The Tort screamed as I reached the end of the row, “Don’t do this!”

I kept moving and started down the ramp.

“Mr. Ya’Zhynka, stop! This isn’t going to be good for you.”

I hit the bottom of the ramp, turned to leave, and heard The Tort say, “You don’t want to go out that door.” It was half demand and half plea. I paused,
turned around, and started walking across the front of the room without saying a word. I looked The Tort in the eye, sneered and nodded as I passed
him, and kept walking toward the door on the other side of the room as if to say, “You don’t want me to go out that door . . . I’ll go out this one.”

The Tort warned, his tone moderating, “This isn’t going to do you any good.” I kept striding angrily for the door.

“Why are you doing this?” The Tort pleaded.

I stopped, incredulous at the possibility that anybody would not understand why I was refusing to put up with this garbage. I turned around and
jabbed my fist toward Mr. Finnegan’s seat. “Because that man was sick and you tried to humiliate him!” I barked.

“So, why do you have to leave the class?”

“There was no need for you to treat him like that and I’m not going to put up with it. Who do you think you are?”

“He shouldn’t have come . . . if he was going to have to leave,” The Tort contended weakly.

“Yeah, but he did and then he got sick. So what?”

“Do you want to go back and get your books,” The Tort offered, trying to keep me in the room.

“I’ll get’em after class,” I said with disgust.

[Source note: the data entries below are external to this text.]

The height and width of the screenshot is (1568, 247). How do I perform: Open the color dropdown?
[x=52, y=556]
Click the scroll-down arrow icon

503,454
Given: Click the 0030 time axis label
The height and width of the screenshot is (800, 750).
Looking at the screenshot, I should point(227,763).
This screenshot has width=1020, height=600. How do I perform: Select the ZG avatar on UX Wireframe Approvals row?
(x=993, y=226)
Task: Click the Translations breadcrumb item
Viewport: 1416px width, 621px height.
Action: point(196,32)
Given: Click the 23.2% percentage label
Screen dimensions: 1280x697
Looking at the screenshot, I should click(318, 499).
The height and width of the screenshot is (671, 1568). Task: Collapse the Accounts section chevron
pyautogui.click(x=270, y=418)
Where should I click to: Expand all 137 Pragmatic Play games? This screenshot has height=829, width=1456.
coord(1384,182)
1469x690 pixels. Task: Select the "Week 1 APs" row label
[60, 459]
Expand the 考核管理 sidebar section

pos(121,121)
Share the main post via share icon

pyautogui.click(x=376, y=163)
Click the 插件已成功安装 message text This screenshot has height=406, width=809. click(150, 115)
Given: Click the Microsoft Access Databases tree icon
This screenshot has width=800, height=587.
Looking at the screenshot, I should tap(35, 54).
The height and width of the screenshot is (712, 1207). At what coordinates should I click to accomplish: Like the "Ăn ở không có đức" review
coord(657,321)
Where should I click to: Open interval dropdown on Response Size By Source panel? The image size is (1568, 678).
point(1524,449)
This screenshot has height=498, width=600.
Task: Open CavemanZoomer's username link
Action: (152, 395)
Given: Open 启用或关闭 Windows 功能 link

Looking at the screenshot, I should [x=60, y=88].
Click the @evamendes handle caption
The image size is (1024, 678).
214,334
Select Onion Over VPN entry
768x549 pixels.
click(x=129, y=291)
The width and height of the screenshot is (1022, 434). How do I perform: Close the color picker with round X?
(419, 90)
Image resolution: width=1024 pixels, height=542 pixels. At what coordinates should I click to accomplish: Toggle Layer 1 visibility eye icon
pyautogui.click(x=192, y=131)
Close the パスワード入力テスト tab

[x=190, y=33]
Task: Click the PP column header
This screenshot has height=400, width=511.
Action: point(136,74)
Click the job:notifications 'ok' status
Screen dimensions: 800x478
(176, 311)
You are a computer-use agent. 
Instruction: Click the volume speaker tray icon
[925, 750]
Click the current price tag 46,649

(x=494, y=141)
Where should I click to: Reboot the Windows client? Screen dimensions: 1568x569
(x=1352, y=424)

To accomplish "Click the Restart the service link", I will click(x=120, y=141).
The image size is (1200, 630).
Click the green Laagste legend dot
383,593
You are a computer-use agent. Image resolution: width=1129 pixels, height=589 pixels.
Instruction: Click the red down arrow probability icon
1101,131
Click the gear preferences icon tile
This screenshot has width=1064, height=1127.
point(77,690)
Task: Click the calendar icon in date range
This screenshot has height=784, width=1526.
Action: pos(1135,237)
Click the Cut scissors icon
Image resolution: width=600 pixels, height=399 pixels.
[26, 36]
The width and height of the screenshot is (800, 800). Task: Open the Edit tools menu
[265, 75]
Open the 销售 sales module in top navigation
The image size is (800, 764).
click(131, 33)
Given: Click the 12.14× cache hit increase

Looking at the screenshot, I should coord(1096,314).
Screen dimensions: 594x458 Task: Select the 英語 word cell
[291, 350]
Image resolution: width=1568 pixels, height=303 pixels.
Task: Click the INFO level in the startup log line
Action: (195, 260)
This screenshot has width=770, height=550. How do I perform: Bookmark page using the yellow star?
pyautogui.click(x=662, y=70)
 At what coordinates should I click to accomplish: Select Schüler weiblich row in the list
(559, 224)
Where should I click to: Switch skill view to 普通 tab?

“You’re going to have to see me in my office right after class,” The Tort directed.

“And if I don’t-- ?” I smarted off.

The Tort’s tone suddenly went soft. “Just make sure you come,” he said. And I turned and went out the door.

Instead of going back to my room in the campus motel, I decided to sit in the breezeway between the law school and the law library and wait there
until the end of The Tort’s class to go back and get my books. My sitting and waiting, however, was interrupted by a lithium side effect – frequent
urination. I went to the men’s room and as I finished obliging the demands of my medication, I turned away from the urinal and was stunned. The
Tort was leaning against the sink, arms folded across his chest, and staring at me. “You can’t challenge me in my class,” he scolded.

I could not believe what I was seeing and hearing, but I didn’t stay stunned long. As I zipped up, I stared back and smirked, “So, you come in here
and confront a man when he’s got his (penis) in his hands.”

The Tort and I barked backed and forth. The words were similar to what was said in class, but I was angrier and louder. Being challenged and
scolded while urinating seems to do that to me
.
A second year law student, who had the misfortune of needing to urinate shortly after I did, tried to rescue me. “C’mon, man,” he urged, “you don’t
need this.”

The Tort cracked, “No, no, leave him alone. Let him hit me.”

I cocked my head at an angle, raised my eyebrows, and twanged-and-sang sarcastically, “I-I-I’m not going to hit you . . .professor . . . That would be
insane.”

And as we barked at each other, The Tort and I heard the unmistakable growling moans of Mr. Feingold puking into a men’s room commode.

“Listen to that!” I yelled at The Tort as we stared each other down at close range, “Did you want him to do that in class?!”